EPA adopted major changes to its air conditioning and refrigeration repair rules under Section 608 of the Clean Air Act to update the requirements for minimizing emissions of ozone-depleting substances (ODS) and expand them to include ODS substitutes, many of which have a high global warming potential (GWP) and so contribute to climate change. Changes include: specifically revising the regulations to include non-exempt ODS substitutes; lowering the leak threshold rate that triggers the need for equipment repairs; requiring regular leak inspections for certain larger equipment; and expanding recordkeeping requirements. The rulemaking is part of a larger effort to stem the increase in the use of hydrofluorocarbons and other ODS substitutes with a high GWP; it can be found in the November 18, 2016 Federal Register at: www.gpo.gov/fdsys.

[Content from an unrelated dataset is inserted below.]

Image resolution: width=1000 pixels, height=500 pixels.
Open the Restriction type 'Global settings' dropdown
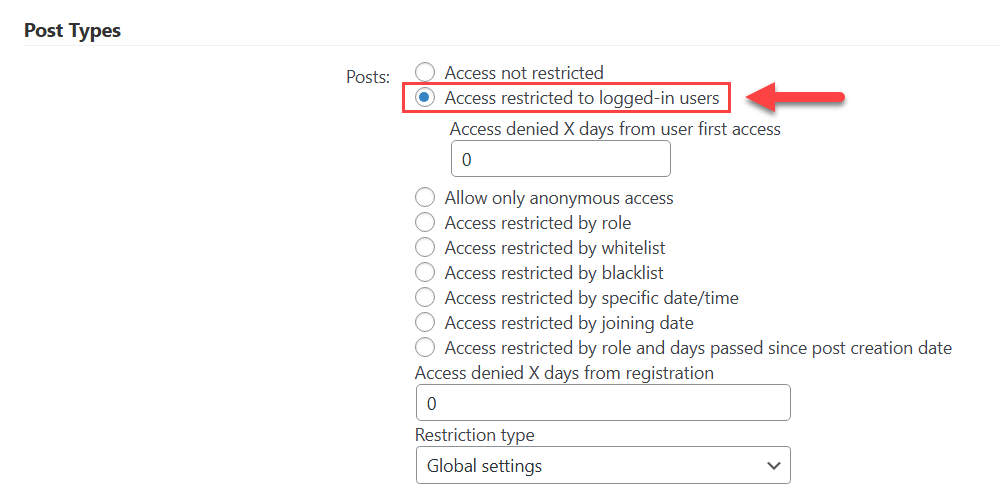pyautogui.click(x=603, y=465)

DEC Proposes New MS4 General Permit

DEC proposed a new State Pollutant Discharge Elimination System (SPDES) General Permit for Stormwater Discharges from Municipal Separate Storm Sewer Systems (MS4s) to replace its existing general permit in the wake of a federal court decision which found that the existing federal MS4 program, upon which the State program is based, did not provide for adequate public notice and comment or ensure adequate reductions in pollutants. The new, more prescriptive proposed permit requires all covered traditional and non-traditional MS4s to seek coverage under the general permit, prepare and implement a written stormwater management program (SWMP), and designate a SWMP coordinator to oversee the program, among other requirements. It also contains detailed provisions governing implementation of six categories of minimum control measures required to be included in each SWMP as well as special requirements applicable to permittees that discharge to impaired waters. The draft permit and related documents can be found on DEC’s website at: www.dec.ny.gov/chemical/41392.html.

Other Recent Developments


  • AIR: EPA proposed a rule establishing nonattainment area classification thresholds and implementation requirements for the 2015 ozone national ambient air quality standards (NAAQS) that relies largely on the area classification framework and state implementation plan requirements applicable to the 2008 ozone NAAQS.
  • HAZARDOUS WASTE: EPA amended the hazardous waste regulations relating to the import and export of hazardous waste from and into the United States to improve consistency among procedures and facilitate electronic documentation.
  • WATER: EPA published a final list of contaminants to be studied for purposes of deciding whether to set standards under the Safe Drinking Water Act (SDWA), which includes 97 chemical groups and 12 microbial contaminants.
  • WATER: EPA issued a Drinking Water Action Plan, identifying priority areas and action items for improving the safety and reliability of the nation’s drinking water system.
  • OCCUPATIONAL SAFETY AND HEALTH: The Occupational Safety and Health Administration (OSHA) overhauled its standards for walking-working surfaces and fall protection equipment, a rulemaking that covers floors, ladders, stairways, runways, dockboards, roofs, scaffolds and elevated work surfaces and walkways.
  • OCCUPATIONAL SAFETY AND HEALTH: OSHA issued a Small Entity Compliance Guide for the Respirable Crystalline Silica Standard for Construction that describes each provision of the new rule and provides guidance to help employers understand the requirements of the standard.

New York State

  • BULK STORAGE/REMEDIATION: DEC adopted a fourth emergency rule adding perfluorooctanoic acid and related substances to the list of hazardous substances regulated under the chemical bulk storage program, allowing DEC to regulate the bulk storage of these substances and remediate contaminated sites under New York’s Superfund program.
  • WATER: DEC revised its SPDES regulations to implement New York’s Sewage Pollution Right-to-Know Act, which requires publicly owned treatment works and publicly owned sewer systems to report discharges of untreated or partially treated sewage to health departments, local governments and the public in accordance with a specified schedule.
  • WATER: DEC revised its SPDES General Permit for Point Source Discharges to Surface Waters of New York from Pesticide Applications which applies to operators engaged in the application of pesticides labeled for aquatic uses to, in or over surface waters.